**ABOUT THIS TASK**
Output the entries below exactly, from the first line to the line holding "产经 (1069, 47)", both included.

Start of DATASET CONTENT

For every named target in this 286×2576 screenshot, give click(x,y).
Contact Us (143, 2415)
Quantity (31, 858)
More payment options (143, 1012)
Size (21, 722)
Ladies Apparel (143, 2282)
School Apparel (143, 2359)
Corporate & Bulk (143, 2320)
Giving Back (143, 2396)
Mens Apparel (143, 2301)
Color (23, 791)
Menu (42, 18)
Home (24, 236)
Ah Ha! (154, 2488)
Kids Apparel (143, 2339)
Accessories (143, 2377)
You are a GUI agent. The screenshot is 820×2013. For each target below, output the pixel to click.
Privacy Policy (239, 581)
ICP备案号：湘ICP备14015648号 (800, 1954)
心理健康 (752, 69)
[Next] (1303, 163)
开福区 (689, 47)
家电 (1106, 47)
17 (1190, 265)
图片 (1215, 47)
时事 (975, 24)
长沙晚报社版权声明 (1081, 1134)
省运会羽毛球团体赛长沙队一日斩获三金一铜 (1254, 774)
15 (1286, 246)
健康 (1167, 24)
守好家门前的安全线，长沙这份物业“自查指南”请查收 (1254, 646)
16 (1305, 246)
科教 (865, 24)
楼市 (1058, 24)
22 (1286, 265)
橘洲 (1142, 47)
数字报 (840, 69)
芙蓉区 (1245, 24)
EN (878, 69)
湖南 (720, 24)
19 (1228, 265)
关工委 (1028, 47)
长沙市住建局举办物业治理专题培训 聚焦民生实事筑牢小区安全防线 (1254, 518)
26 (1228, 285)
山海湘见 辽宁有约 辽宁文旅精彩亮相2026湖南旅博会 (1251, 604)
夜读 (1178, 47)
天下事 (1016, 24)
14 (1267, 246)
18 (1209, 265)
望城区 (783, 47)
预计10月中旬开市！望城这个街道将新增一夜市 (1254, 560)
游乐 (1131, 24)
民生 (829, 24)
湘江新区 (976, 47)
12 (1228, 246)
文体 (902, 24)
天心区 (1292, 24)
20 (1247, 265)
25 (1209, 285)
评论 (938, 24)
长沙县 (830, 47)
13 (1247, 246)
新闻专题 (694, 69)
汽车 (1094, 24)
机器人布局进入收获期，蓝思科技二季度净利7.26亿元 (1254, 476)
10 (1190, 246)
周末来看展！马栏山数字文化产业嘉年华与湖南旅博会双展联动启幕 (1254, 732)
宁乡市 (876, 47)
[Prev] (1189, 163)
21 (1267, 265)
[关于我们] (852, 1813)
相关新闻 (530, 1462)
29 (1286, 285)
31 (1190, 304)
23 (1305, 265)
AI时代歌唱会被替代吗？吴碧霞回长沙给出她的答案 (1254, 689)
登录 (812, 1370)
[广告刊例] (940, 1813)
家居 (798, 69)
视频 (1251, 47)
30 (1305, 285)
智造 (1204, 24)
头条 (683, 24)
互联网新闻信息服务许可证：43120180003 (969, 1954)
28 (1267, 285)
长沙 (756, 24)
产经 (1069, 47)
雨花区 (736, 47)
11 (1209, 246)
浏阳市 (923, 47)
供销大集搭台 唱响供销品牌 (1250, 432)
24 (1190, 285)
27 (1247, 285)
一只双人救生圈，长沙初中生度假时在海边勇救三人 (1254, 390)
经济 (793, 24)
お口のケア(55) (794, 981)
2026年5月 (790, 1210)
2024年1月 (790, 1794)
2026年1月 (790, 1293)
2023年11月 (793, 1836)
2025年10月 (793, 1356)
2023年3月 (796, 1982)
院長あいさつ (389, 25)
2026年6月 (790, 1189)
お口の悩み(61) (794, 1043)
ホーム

End of DATASET CONTENT

**RESPONSE BOX**
For every named target in this 286×2576 screenshot, give click(x,y).
Contact Us (143, 2415)
Quantity (31, 858)
More payment options (143, 1012)
Size (21, 722)
Ladies Apparel (143, 2282)
School Apparel (143, 2359)
Corporate & Bulk (143, 2320)
Giving Back (143, 2396)
Mens Apparel (143, 2301)
Color (23, 791)
Menu (42, 18)
Home (24, 236)
Ah Ha! (154, 2488)
Kids Apparel (143, 2339)
Accessories (143, 2377)
You are a GUI agent. The screenshot is 820×2013. For each target below, output the pixel to click.
Privacy Policy (239, 581)
ICP备案号：湘ICP备14015648号 (800, 1954)
心理健康 (752, 69)
[Next] (1303, 163)
开福区 (689, 47)
家电 (1106, 47)
17 (1190, 265)
图片 (1215, 47)
时事 (975, 24)
长沙晚报社版权声明 (1081, 1134)
省运会羽毛球团体赛长沙队一日斩获三金一铜 (1254, 774)
15 (1286, 246)
健康 (1167, 24)
守好家门前的安全线，长沙这份物业“自查指南”请查收 (1254, 646)
16 (1305, 246)
科教 (865, 24)
楼市 (1058, 24)
22 (1286, 265)
橘洲 (1142, 47)
数字报 (840, 69)
芙蓉区 (1245, 24)
EN (878, 69)
湖南 (720, 24)
19 (1228, 265)
关工委 (1028, 47)
长沙市住建局举办物业治理专题培训 聚焦民生实事筑牢小区安全防线 (1254, 518)
26 (1228, 285)
山海湘见 辽宁有约 辽宁文旅精彩亮相2026湖南旅博会 (1251, 604)
夜读 (1178, 47)
天下事 (1016, 24)
14 (1267, 246)
18 (1209, 265)
望城区 (783, 47)
预计10月中旬开市！望城这个街道将新增一夜市 (1254, 560)
游乐 (1131, 24)
民生 (829, 24)
湘江新区 (976, 47)
12 (1228, 246)
文体 (902, 24)
天心区 (1292, 24)
20 (1247, 265)
25 (1209, 285)
评论 (938, 24)
长沙县 (830, 47)
13 (1247, 246)
新闻专题 (694, 69)
汽车 (1094, 24)
机器人布局进入收获期，蓝思科技二季度净利7.26亿元 (1254, 476)
10 (1190, 246)
周末来看展！马栏山数字文化产业嘉年华与湖南旅博会双展联动启幕 (1254, 732)
宁乡市 (876, 47)
[Prev] (1189, 163)
21 (1267, 265)
[关于我们] (852, 1813)
相关新闻 (530, 1462)
29 (1286, 285)
31 (1190, 304)
23 (1305, 265)
AI时代歌唱会被替代吗？吴碧霞回长沙给出她的答案 (1254, 689)
登录 (812, 1370)
[广告刊例] (940, 1813)
家居 (798, 69)
视频 (1251, 47)
30 (1305, 285)
智造 (1204, 24)
头条 (683, 24)
互联网新闻信息服务许可证：43120180003 (969, 1954)
28 (1267, 285)
长沙 (756, 24)
产经 (1069, 47)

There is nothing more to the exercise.